Plaintiff, Swanee Bee Acres, Inc., is a Wisconsin corporation with its principal place of business in Illinois. Defendants are Fruit Hill, Inc., a Michigan corporation and certain of its shareholders, directors, officers and operating manager, some of which are Illinois residents. The amended complaint is stated in two counts: Count I, which is directed against all defendants, seeks to enforce, pursuant to 7 U.S.C. § 499g(b), a reparation order issued in *324plaintiffs’ favor by the Secretary of Agriculture; Count II is a common law fraud action which seeks relief against the defendant shareholders, directors, officers, and the operating manager of Fruit Hill. All defendants, with the exception of Fruit Hill, move to dismiss, contending that the court lacks subject matter jurisdiction to hear plaintiff’s claims against them.

Plaintiff alleges in Count I that jurisdiction is based on 7 U.S.C. § 499g(b). This section of the Perishable Agricultural Commodities Act confers on the district court jurisdiction to hear actions to enforce reparation awards of the Secretary of Agriculture:

If any commission merchant, dealer, or broker does not pay a reparation award within the time specified in the Secretary’s order, the complainant, or any person for whose benefit such order was made, may ... file in the district court of the United States in which he resides or in which is located the principal place of business of the commission merchant, dealer, or broker ..., a petition setting forth briefly the causes for which he claims damages and the order of the Secretary in the premises.

7 U.S.C. § 499g(b). In Count II plaintiff alleges that “jurisdiction of this Court to hear [these] allegations ... is pendent to its jurisdiction to hear the claims made' under [Count I].”

II

It is clear from the unambiguous language of Section 499g(b), that the court has independent federal jurisdiction over Count I of the amended complaint. Count II, however, is a state law claim and since there is not complete diversity between the parties, the court has no independent jurisdiction to hear it. Therefore, to support this court’s jurisdiction over Count II, plaintiff relies on the doctrine of pendent jurisdiction as approved by the Supreme Court in United Mine Workers v. Gibbs, 383 U.S. 715, 86 S.Ct. 1130, 16 L.Ed.2d 218 (1966), a suit brought under both federal and state law by a contractor to recover damages suffered by reason of a secondary boycott imposed by a union. There existed independent federal jurisdiction as to the federal claim, but there was no independent basis of jurisdiction to support the state law claim. Nevertheless, Gibbs held that federal courts could exercise pendent jurisdiction over state law claims when the claims are between the same parties. In deciding the question of pendent jurisdiction, the Gibbs court indicated that there were two distinct issues to be considered. First, whether the claims are derived from a common nucleus of operative facts and second, even if this condition exists “pendent jurisdiction is a doctrine of discretion, not of plaintiff’s right.” Id. at 726, 86 S.Ct. at 1139.

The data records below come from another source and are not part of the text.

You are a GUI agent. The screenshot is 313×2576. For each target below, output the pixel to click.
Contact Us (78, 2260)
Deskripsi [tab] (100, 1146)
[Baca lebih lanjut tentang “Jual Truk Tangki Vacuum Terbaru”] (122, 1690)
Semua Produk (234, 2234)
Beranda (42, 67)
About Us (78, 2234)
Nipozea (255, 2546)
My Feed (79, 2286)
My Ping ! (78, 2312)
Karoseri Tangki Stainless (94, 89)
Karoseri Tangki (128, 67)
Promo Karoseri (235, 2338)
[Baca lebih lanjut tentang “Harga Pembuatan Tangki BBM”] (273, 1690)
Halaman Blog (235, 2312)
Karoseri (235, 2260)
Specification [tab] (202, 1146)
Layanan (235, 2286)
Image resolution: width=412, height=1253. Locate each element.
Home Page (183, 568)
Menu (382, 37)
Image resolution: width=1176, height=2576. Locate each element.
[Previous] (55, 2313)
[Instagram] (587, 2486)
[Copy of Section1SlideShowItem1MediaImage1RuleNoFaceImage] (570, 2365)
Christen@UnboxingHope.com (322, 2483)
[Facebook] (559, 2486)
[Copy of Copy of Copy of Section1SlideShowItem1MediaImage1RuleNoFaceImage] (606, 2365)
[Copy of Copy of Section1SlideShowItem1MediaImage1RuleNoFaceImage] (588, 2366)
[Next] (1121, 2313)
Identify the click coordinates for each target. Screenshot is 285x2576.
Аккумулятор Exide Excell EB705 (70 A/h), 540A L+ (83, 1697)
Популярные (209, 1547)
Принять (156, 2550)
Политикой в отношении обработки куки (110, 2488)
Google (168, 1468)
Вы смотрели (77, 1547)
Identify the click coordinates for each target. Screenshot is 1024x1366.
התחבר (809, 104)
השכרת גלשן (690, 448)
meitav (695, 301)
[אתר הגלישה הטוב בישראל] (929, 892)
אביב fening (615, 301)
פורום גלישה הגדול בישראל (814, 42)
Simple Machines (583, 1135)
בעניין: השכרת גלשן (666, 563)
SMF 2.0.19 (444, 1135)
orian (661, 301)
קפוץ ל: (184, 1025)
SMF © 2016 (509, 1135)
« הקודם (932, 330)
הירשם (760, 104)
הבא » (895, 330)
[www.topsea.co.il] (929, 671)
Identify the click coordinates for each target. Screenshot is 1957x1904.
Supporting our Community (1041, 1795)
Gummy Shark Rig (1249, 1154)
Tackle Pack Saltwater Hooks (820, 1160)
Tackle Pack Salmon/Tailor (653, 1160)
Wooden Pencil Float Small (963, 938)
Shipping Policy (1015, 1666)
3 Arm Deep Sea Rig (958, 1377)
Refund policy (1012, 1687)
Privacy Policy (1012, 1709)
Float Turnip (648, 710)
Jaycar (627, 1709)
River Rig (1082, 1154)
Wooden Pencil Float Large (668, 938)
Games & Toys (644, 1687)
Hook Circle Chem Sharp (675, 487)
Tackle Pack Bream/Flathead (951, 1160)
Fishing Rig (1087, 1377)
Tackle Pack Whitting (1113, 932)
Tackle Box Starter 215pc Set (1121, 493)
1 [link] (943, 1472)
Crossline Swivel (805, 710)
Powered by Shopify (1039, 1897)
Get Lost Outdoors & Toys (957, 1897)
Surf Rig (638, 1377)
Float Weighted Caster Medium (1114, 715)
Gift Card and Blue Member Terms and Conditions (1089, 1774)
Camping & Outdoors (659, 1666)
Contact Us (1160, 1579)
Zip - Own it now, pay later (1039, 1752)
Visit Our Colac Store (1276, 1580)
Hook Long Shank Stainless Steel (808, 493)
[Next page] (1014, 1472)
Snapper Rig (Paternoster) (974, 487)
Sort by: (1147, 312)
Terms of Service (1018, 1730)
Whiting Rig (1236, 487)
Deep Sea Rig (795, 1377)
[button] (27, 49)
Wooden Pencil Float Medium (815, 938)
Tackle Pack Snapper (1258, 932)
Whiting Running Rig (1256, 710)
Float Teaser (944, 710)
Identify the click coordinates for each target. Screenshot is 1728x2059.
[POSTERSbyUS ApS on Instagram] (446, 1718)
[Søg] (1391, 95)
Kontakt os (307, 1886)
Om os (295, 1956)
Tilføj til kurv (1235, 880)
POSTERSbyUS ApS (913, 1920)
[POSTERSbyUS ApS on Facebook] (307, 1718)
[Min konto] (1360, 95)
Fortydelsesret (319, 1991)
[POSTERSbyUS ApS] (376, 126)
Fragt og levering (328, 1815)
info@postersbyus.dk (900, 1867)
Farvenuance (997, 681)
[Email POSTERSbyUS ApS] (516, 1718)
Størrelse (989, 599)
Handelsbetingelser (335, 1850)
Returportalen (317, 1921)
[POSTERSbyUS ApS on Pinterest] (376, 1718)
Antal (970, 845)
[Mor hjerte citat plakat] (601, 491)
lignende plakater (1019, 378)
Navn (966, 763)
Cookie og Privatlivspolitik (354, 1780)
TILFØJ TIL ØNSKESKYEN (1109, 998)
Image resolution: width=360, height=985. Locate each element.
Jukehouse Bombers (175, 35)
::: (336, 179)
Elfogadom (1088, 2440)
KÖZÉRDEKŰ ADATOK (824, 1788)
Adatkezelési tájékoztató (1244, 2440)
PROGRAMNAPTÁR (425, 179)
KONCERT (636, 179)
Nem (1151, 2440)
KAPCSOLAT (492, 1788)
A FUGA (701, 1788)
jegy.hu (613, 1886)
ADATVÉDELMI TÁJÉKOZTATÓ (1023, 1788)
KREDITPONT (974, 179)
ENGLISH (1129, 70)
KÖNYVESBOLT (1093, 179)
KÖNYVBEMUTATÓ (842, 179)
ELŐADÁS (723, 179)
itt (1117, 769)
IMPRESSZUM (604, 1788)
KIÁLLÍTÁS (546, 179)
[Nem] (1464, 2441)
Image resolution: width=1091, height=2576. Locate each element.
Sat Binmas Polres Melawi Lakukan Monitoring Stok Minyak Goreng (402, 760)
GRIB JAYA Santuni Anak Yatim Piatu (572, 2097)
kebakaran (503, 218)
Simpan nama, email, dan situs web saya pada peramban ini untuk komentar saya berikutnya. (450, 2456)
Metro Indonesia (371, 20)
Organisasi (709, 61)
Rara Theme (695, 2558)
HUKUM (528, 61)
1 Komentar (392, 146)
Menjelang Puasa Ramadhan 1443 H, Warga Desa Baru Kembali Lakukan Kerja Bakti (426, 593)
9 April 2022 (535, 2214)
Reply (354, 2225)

The amended complaint, as it now stands, contains a claim over which this court has independent federal jurisdiction and a state law claim against all the defendants, except Fruit Hill, over which the court lacks an independent basis for jurisdiction. Thus, it would appear that the court only need determine if the conditions as set forth in Gibbs exists for it to exercise pendent jurisdiction over Count II. This is not the case, however, because as discussed below, the only proper defendant in Count I is Fruit Hill. Therefore, retaining jurisdiction over Count II would not only require the court to exercise jurisdiction over a state law claim when it has no independent basis for jurisdiction, but it would also require the joinder of additional parties under pendent jurisdiction. There is a significant difference between a party seeking to join a state law claim with a federal claim if it is between the same parties and a party seeking to exercise pendent jurisdiction to join a state law claim with “the addition of a party which is implicated in the litigation only with respect to the pendent state claim and not with respect to any claim as to which there is an independent basis of federal jurisdiction.” Moor v. County of Alameda, 411 U.S. 693, 713, 93 S.Ct. 1785, 1797, 36 L.Ed.2d 596 (1973).

*325III

Count I seeks to enforce an award of the Secretary of Agriculture pursuant to the Perishable Agriculture Commodities Act, 7 U.S.C. § 499a et seq. This act was passed by Congress in 1930 for the purpose of regulating the interstate business of shipping and handling of agriculture commodities. George Steinberg & Sons v. Butz, 491 F.2d 988 (2nd Cir.1974). Essentially, the act sets up a system of licensing merchants and imposes penalties for violations of its own terms. Under Section 499b, it is unfair for a regulated person to engage in the practices proscribed in this section. Section 499g relates to complaints filed before the Secretary of Agriculture and provides for the issuance by him of reparation orders requiring violators to pay damages to the complainant. Subsection (b) of Section 499g governs suits to enforce the reparation awards of the Secretary. It provides, in pertinent part, that “if any commission merchant, dealer, or broker does not pay a reparation award” the complainant may file an action to enforce the award. In such an action “the findings and order of the Secretary shall be prima facie evidence of the facts stated.”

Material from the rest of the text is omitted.